Parecía una buena idea, según le advirtió su secretario, aprovechar la oportunidad de enviar a la Cyclops de vuelta con Kempenfelt.
El teniente provisional Nathaniel Drinkwater se detuvo en su paseo incesante para mirar a la juanete mayor. Su cuerpo mantenía el equilibrio con gracia, al compás del cabeceo del barco que estaba provocado por un viento fuerte del suroeste que azotaba el aparejo y salpicaba el puente por la borda de babor.
Se quedó estudiando la vela por un momento. No había duda del esfuerzo que hacía la escota de barlovento, ni de la vibración que se transmitía a la verga inferior. Era el momento de recoger parte del velamen.
– ¡Señor White! -Al momento llegó el atento muchachito-. Salude al capitán y dígale que el viento está refrescando. Con su aprobación, pretendo recoger las juanetes.
– Entendido, señor.
Drinkwater observó la bitácora con atención. Los dos timoneles gruñían y sudaban por su continua lucha para mantener el curso de la Cyclops. Miró atentamente la leve oscilación del compás. La luz del día hacía casi innecesarias los fanales de aceite. El agitado y gris Atlántico elevaba la aleta de la fragata, la empujaba hacia adelante mientras pasaba bajo el casco y la arrastraba hacia el seno de la ola, lanzado al bauprés contra el cielo como un cuchillo.

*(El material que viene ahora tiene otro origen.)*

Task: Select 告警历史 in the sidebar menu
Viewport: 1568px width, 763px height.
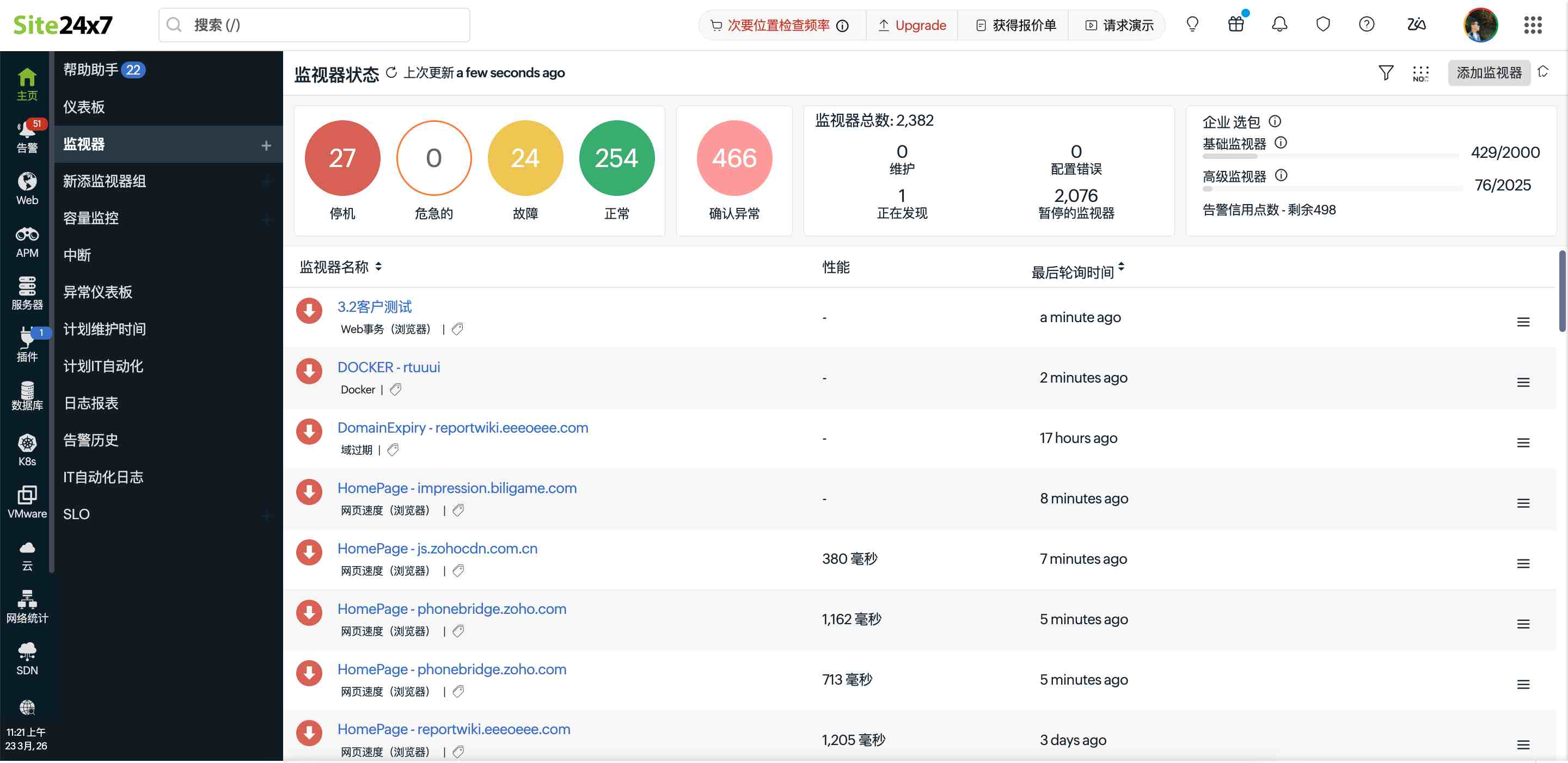Action: tap(90, 440)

Entonces, su popa se elevaba de nuevo y el ciclo volvía a empezar, una y otra vez, durante las tres mil millas que separaban Nueva York de las suaves olas del Canal.
Drinkwater no compartía la vergüenza que sufría el capitán Hope, que se afeitaba en su cabina. Hope ya conocía el embriagador aroma de la victoria, pues había combatido durante el glorioso período de la Guerra de los Siete Años. Poner punto y final a su carrera con una derrota era un amargo golpe, una condena de los años de trabajo y una justificación para sus cínicas opiniones y únicamente le aliviaba la letra de cambio de Tavistock por valor de cuatro mil libras.
Para Drinkwater, los acontecimientos de las últimas semanas habían supuesto una culminación. En su infructuosa búsqueda de De Barras, habían seguido el compás por la costa de Long Island y Nueva Inglaterra. Para Nathaniel, libre de la opresiva presencia de Morris, había resultado una experiencia gloriosa, unos días espléndidamente productivos durante los cuales, con suma precaución al principio y, después, con creciente confianza, había comandado el barco.
Elevó la vista hacia las juanetes ahora plegadas. Su opinión había sido confirmada ya que la Cyclops no había reducido el ritmo.